*What to do*
An exact copy of every entry is the required answer.

[Collected data]
--- START ---

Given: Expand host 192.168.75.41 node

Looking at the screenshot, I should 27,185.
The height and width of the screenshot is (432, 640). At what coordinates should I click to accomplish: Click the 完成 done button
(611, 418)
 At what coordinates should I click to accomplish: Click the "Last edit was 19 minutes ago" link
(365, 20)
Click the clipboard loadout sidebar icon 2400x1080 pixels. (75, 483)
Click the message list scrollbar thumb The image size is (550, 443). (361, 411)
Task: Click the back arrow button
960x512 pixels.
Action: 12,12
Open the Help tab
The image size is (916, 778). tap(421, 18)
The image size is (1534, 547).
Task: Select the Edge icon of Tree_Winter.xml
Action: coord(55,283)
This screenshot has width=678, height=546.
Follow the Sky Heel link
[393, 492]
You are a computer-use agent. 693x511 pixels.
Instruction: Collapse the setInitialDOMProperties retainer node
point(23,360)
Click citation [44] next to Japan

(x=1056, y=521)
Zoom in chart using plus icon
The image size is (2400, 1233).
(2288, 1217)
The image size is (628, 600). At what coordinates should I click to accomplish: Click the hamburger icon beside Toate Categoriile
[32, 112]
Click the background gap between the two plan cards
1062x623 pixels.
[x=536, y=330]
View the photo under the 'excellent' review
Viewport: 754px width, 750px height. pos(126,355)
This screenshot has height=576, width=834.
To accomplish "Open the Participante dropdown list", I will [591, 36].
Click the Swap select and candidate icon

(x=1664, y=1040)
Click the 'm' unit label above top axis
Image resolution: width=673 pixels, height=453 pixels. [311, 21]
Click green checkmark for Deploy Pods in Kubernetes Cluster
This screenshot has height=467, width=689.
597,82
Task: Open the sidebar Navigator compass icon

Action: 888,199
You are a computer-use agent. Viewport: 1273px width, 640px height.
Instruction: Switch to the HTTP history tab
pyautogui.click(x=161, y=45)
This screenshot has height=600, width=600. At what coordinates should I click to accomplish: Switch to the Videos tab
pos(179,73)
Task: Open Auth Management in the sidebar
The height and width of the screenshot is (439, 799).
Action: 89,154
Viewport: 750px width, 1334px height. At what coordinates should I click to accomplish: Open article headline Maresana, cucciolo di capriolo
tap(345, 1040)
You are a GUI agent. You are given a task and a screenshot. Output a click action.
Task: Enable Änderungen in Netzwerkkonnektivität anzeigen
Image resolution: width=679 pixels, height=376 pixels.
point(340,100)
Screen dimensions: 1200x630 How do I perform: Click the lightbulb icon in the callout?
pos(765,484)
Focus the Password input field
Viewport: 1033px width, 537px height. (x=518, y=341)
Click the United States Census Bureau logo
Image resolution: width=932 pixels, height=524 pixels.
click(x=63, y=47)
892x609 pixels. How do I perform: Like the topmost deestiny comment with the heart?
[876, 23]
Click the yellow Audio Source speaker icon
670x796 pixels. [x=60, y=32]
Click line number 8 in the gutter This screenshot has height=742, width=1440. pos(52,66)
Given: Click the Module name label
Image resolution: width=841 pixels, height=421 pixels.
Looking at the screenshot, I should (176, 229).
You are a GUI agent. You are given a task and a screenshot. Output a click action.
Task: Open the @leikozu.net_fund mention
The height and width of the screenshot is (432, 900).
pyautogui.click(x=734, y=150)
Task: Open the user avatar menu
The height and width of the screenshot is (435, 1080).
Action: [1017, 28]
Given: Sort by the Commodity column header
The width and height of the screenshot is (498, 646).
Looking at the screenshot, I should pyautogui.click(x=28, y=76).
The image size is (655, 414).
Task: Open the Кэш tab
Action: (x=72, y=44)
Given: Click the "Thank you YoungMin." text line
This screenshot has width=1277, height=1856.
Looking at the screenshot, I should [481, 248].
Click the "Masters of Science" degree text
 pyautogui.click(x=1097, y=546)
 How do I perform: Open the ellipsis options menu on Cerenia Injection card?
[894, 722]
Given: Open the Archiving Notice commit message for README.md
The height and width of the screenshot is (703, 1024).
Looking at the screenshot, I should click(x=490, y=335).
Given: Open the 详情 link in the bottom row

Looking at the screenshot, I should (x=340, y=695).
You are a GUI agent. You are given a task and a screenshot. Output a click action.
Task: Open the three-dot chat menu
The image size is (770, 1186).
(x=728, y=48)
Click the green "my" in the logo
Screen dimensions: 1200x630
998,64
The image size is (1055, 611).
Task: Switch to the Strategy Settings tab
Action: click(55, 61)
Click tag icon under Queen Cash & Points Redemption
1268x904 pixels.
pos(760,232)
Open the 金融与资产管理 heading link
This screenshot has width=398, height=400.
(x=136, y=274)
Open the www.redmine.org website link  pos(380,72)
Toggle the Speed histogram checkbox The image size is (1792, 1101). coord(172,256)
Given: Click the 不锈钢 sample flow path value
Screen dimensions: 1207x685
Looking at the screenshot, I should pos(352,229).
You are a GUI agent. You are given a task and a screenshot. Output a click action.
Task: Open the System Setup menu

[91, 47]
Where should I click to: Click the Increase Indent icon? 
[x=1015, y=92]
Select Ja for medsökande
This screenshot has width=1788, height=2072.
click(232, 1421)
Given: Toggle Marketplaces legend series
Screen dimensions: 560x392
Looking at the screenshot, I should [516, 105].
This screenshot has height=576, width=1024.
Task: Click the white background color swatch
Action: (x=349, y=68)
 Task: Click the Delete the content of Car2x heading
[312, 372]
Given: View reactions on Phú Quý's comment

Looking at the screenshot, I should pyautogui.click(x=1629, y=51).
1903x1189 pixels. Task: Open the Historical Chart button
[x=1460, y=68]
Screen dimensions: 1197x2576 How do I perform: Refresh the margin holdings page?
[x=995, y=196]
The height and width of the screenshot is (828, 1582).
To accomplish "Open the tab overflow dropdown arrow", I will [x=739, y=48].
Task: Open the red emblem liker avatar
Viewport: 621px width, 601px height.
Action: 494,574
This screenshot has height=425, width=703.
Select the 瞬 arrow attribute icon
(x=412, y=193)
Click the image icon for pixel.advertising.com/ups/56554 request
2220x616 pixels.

--- END ---

*Completed exercise*
Given: Expand host 192.168.75.41 node

Looking at the screenshot, I should 27,185.
The height and width of the screenshot is (432, 640). At what coordinates should I click to accomplish: Click the 完成 done button
(611, 418)
 At what coordinates should I click to accomplish: Click the "Last edit was 19 minutes ago" link
(365, 20)
Click the clipboard loadout sidebar icon 2400x1080 pixels. (75, 483)
Click the message list scrollbar thumb The image size is (550, 443). (361, 411)
Task: Click the back arrow button
960x512 pixels.
Action: 12,12
Open the Help tab
The image size is (916, 778). tap(421, 18)
The image size is (1534, 547).
Task: Select the Edge icon of Tree_Winter.xml
Action: coord(55,283)
This screenshot has width=678, height=546.
Follow the Sky Heel link
[393, 492]
You are a computer-use agent. 693x511 pixels.
Instruction: Collapse the setInitialDOMProperties retainer node
point(23,360)
Click citation [44] next to Japan

(x=1056, y=521)
Zoom in chart using plus icon
The image size is (2400, 1233).
(2288, 1217)
The image size is (628, 600). At what coordinates should I click to accomplish: Click the hamburger icon beside Toate Categoriile
[32, 112]
Click the background gap between the two plan cards
1062x623 pixels.
[x=536, y=330]
View the photo under the 'excellent' review
Viewport: 754px width, 750px height. pos(126,355)
This screenshot has height=576, width=834.
To accomplish "Open the Participante dropdown list", I will [591, 36].
Click the Swap select and candidate icon

(x=1664, y=1040)
Click the 'm' unit label above top axis
Image resolution: width=673 pixels, height=453 pixels. [311, 21]
Click green checkmark for Deploy Pods in Kubernetes Cluster
This screenshot has height=467, width=689.
597,82
Task: Open the sidebar Navigator compass icon

Action: 888,199
You are a computer-use agent. Viewport: 1273px width, 640px height.
Instruction: Switch to the HTTP history tab
pyautogui.click(x=161, y=45)
This screenshot has height=600, width=600. At what coordinates should I click to accomplish: Switch to the Videos tab
pos(179,73)
Task: Open Auth Management in the sidebar
The height and width of the screenshot is (439, 799).
Action: 89,154
Viewport: 750px width, 1334px height. At what coordinates should I click to accomplish: Open article headline Maresana, cucciolo di capriolo
tap(345, 1040)
You are a GUI agent. You are given a task and a screenshot. Output a click action.
Task: Enable Änderungen in Netzwerkkonnektivität anzeigen
Image resolution: width=679 pixels, height=376 pixels.
point(340,100)
Screen dimensions: 1200x630 How do I perform: Click the lightbulb icon in the callout?
pos(765,484)
Focus the Password input field
Viewport: 1033px width, 537px height. (x=518, y=341)
Click the United States Census Bureau logo
Image resolution: width=932 pixels, height=524 pixels.
click(x=63, y=47)
892x609 pixels. How do I perform: Like the topmost deestiny comment with the heart?
[876, 23]
Click the yellow Audio Source speaker icon
670x796 pixels. [x=60, y=32]
Click line number 8 in the gutter This screenshot has height=742, width=1440. pos(52,66)
Given: Click the Module name label
Image resolution: width=841 pixels, height=421 pixels.
Looking at the screenshot, I should (176, 229).
You are a GUI agent. You are given a task and a screenshot. Output a click action.
Task: Open the @leikozu.net_fund mention
The height and width of the screenshot is (432, 900).
pyautogui.click(x=734, y=150)
Task: Open the user avatar menu
The height and width of the screenshot is (435, 1080).
Action: [1017, 28]
Given: Sort by the Commodity column header
The width and height of the screenshot is (498, 646).
Looking at the screenshot, I should pyautogui.click(x=28, y=76).
The image size is (655, 414).
Task: Open the Кэш tab
Action: (x=72, y=44)
Given: Click the "Thank you YoungMin." text line
This screenshot has width=1277, height=1856.
Looking at the screenshot, I should [481, 248].
Click the "Masters of Science" degree text
 pyautogui.click(x=1097, y=546)
 How do I perform: Open the ellipsis options menu on Cerenia Injection card?
[894, 722]
Given: Open the Archiving Notice commit message for README.md
The height and width of the screenshot is (703, 1024).
Looking at the screenshot, I should click(x=490, y=335).
Given: Open the 详情 link in the bottom row

Looking at the screenshot, I should (x=340, y=695).
You are a GUI agent. You are given a task and a screenshot. Output a click action.
Task: Open the three-dot chat menu
The image size is (770, 1186).
(x=728, y=48)
Click the green "my" in the logo
Screen dimensions: 1200x630
998,64
The image size is (1055, 611).
Task: Switch to the Strategy Settings tab
Action: click(55, 61)
Click tag icon under Queen Cash & Points Redemption
1268x904 pixels.
pos(760,232)
Open the 金融与资产管理 heading link
This screenshot has width=398, height=400.
(x=136, y=274)
Open the www.redmine.org website link  pos(380,72)
Toggle the Speed histogram checkbox The image size is (1792, 1101). coord(172,256)
Given: Click the 不锈钢 sample flow path value
Screen dimensions: 1207x685
Looking at the screenshot, I should pos(352,229).
You are a GUI agent. You are given a task and a screenshot. Output a click action.
Task: Open the System Setup menu

[91, 47]
Where should I click to: Click the Increase Indent icon? 
[x=1015, y=92]
Select Ja for medsökande
This screenshot has width=1788, height=2072.
click(232, 1421)
Given: Toggle Marketplaces legend series
Screen dimensions: 560x392
Looking at the screenshot, I should [516, 105].
This screenshot has height=576, width=1024.
Task: Click the white background color swatch
Action: (x=349, y=68)
 Task: Click the Delete the content of Car2x heading
[312, 372]
Given: View reactions on Phú Quý's comment

Looking at the screenshot, I should pyautogui.click(x=1629, y=51).
1903x1189 pixels. Task: Open the Historical Chart button
[x=1460, y=68]
Screen dimensions: 1197x2576 How do I perform: Refresh the margin holdings page?
[x=995, y=196]
The height and width of the screenshot is (828, 1582).
To accomplish "Open the tab overflow dropdown arrow", I will [x=739, y=48].
Task: Open the red emblem liker avatar
Viewport: 621px width, 601px height.
Action: 494,574
This screenshot has height=425, width=703.
Select the 瞬 arrow attribute icon
(x=412, y=193)
Click the image icon for pixel.advertising.com/ups/56554 request
2220x616 pixels.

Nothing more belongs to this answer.